Баглай выпрямился во весь свой несообразный рост и сказал:
- Неутешная, слышь! А о меде том - будь, Гаврилка, покоен: ногайского хана за него, бредя путем, порешил, как зеницу, берег. Да мухи съели, больно сладок был.
Прижмурил один глаз, другим нацелился сверху на Ильина:
- На Дон, ась, побежишь? Аль так весточку пошлешь?
Гаврила отошел к реке, черпнул воды, вылил из горсти. По той, по далекой, по иной реке давным–давно тоже плыли огоньки костров. От них увела дорога. Он смотрел, как ломало волной красноватые отсветы, дробило. Вот и их снесет прочь, минутся и они с их теплом. "Найдёнка! Фрося!" - подумал он, как тихо позвал. Глухо и темно в той стороне, где не светит пламя костров…
7
С виду долго еще не менялось ничего.
Атаманский шатер стоял в теснине, в нем висели уздечки с серебряным набором, дорогая одежда, лежали клинки турецкой стали, стояли укладки, полные рухлядью.
Жил в том шатре атаман Яков Михайлов, обдуманный хозяин, спокойный, рассудительный, в движениях медленный человек.
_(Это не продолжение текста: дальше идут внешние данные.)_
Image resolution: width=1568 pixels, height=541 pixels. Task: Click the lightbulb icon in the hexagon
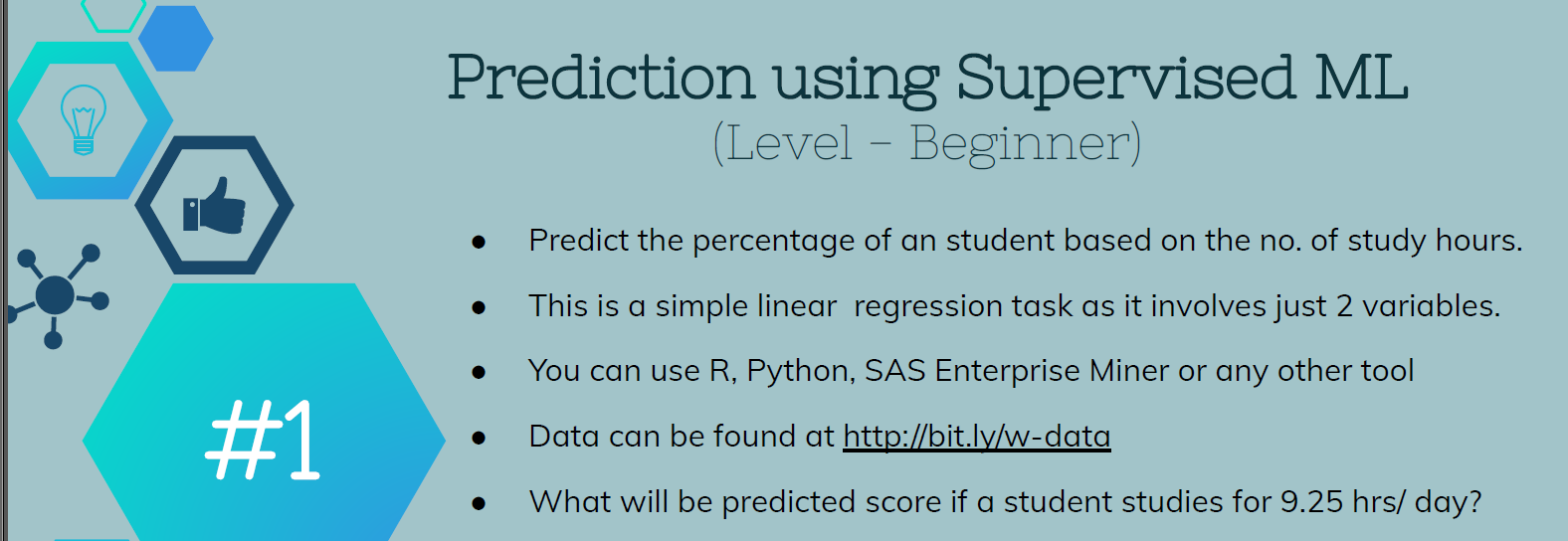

Он вставал до света, всходил на кручу, из–под руки оглядывал горы, реку, кричал:
- О-гой!
И все начинало шевелиться в стане.
Другой шатер был поплоше. Почасту в нем не живали. Дела у хозяина этого шатра завелись не только тут, в стане… На своей душегубке он уплывал, и надолго пустел шатер. Иной раз плыл атаман вниз, а Брязга ехал вверх, угрюмый Родион Смыря уходил бережком. И той же ночью исчезал из лагеря простой казак, не сотник и не пятидесятник, Гаврюха Ильин - с коробом за плечами, со связкой голавлей в руках. Возвращались иной раз одни, иной раз приводили с собой новую ватажку удальцов.
Хозяин шатра возвращался не так скоро. Не только в михайловской артели звали уже его батькой, у многих котлов–ермаков стал он Ермаком.
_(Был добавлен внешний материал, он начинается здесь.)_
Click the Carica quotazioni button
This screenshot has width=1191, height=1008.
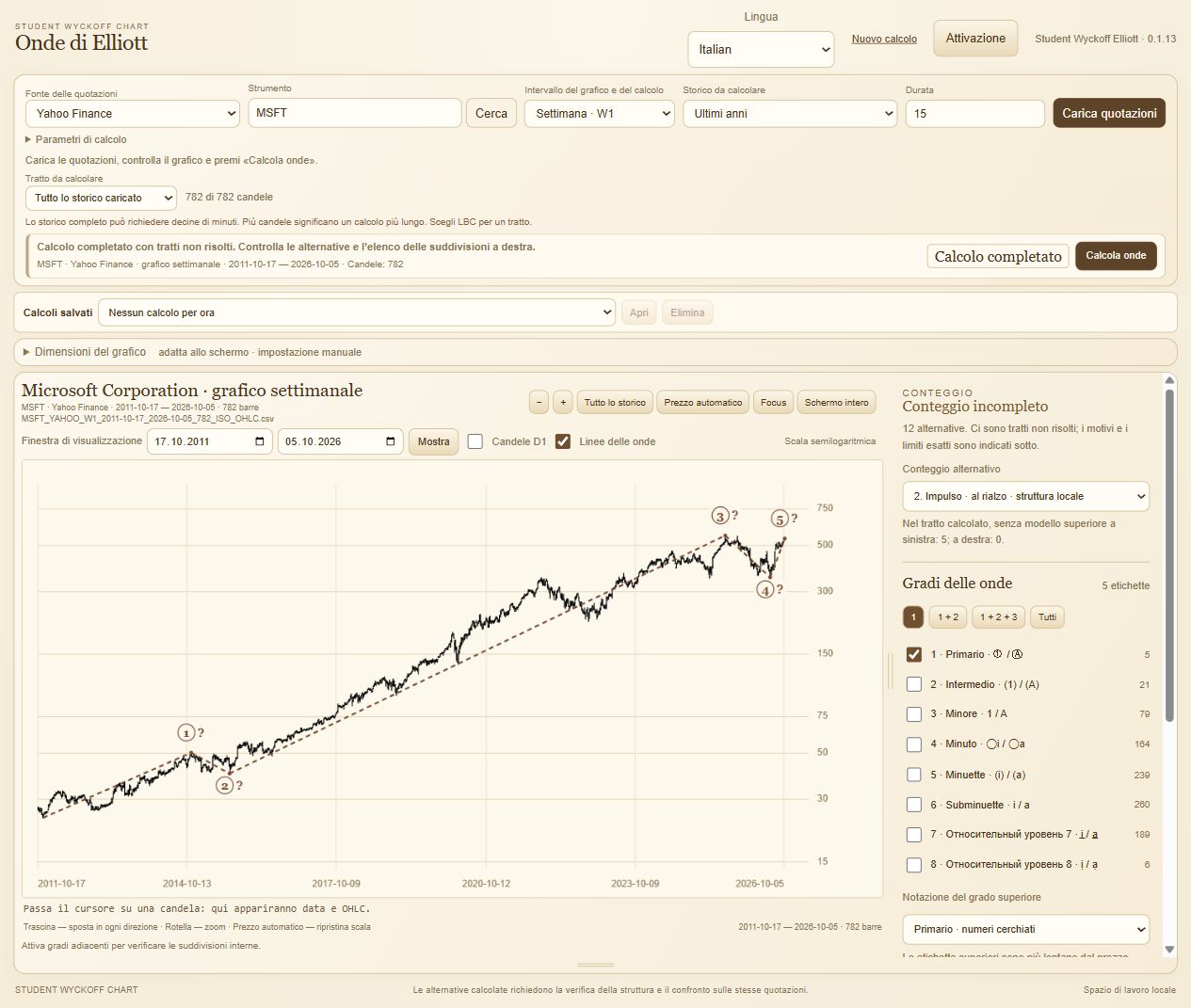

В новом деле он не давал себе отдыху с тех пор, как узнал от Баглая, что вот случилось это: он - отрезанный ломоть. А может, и вперед знал, что будет так, только ждал, когда будет сказано и войсковой печатью припечатано.
Уж не свою ли Реку строит он себе взамен той, утерянной?!
Слово об этом - ведь оно тоже было сказано некогда в чистой светелке, где рыбой пахло, яблоней и молодой, счастливой тогда женщиной, - у голосистого, у временного, весело и тяжко сидящего на земле Дороша!
Всадники прискакали с заката.
- То ж дорога! Что ж то за поганая дорога! - говорил чубатый, с вислыми усами, спешиваясь и потирая те места, что особенно пострадали от поганой дороги.
- Ну, батько, принимай хлопцев!
Хлопцы расседлывали коней. Все одеты причудливо: на плечах кунтуши, а ноги босые и грязные, у пояса - пороховые рога.
Главарь их Никита уже рассказывал, как порубали они шляхетские полки и явились среди главного посполитого войска пид самисенъку пику пана воеводы.
За походы на панские земли и прозвали Никиту "Паном".
Он оглядел казачий стан, покрутил ус.
- Да вы же, мов кроты, все по балочкам. А мы - до солнышка поблнзче.
Кликнул десятского своего, домовито походил по кручам, выбрал гладкое, но скрытое орешником высокое место над самой Волгой, измерил шагами в длину и поперек.
- Ось, туточки, хлопцы. Дуже гарно. Ляхи, турки - знакомцы нам. Побачимо, що воно за татары, за перегони.
Волга поблескивала за кустами. Расстилался вдали плоский степной берег.